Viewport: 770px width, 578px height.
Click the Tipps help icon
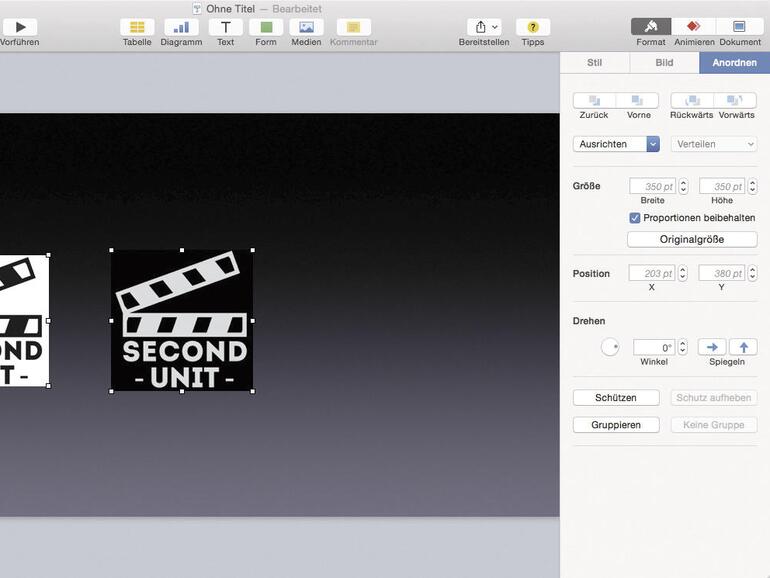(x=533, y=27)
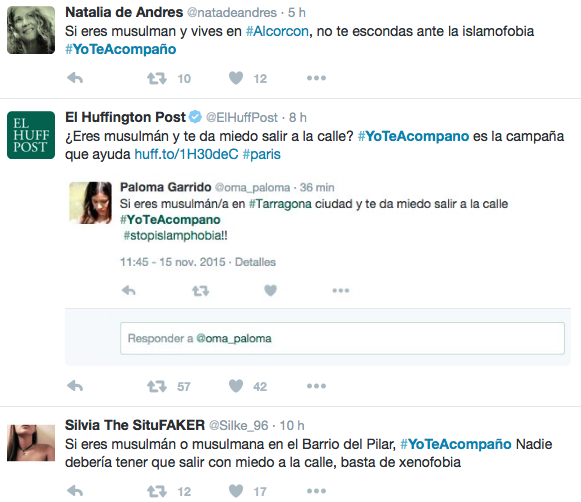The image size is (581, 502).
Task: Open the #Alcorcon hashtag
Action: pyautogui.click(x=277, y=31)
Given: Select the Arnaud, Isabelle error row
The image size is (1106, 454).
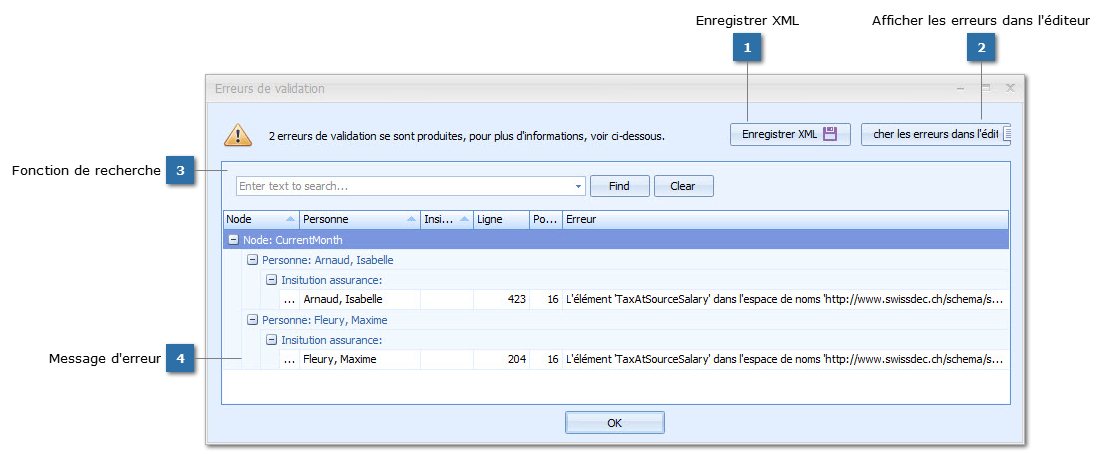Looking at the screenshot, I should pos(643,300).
...
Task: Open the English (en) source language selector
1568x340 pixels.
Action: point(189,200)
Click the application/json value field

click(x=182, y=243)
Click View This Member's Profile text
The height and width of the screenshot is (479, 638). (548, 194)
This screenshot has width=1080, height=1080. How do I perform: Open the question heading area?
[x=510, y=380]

# Exercise:
Nothing but the lines from the one containing "Click the Tipps help icon" through the one containing "Given: Select the Arnaud, Isabelle error row" should appear, copied exactly from the material above and without pictures.

# Problem solution:
Click the Tipps help icon
(x=533, y=27)
The image size is (581, 502).
Task: Open the #Alcorcon hashtag
Action: pyautogui.click(x=277, y=31)
Given: Select the Arnaud, Isabelle error row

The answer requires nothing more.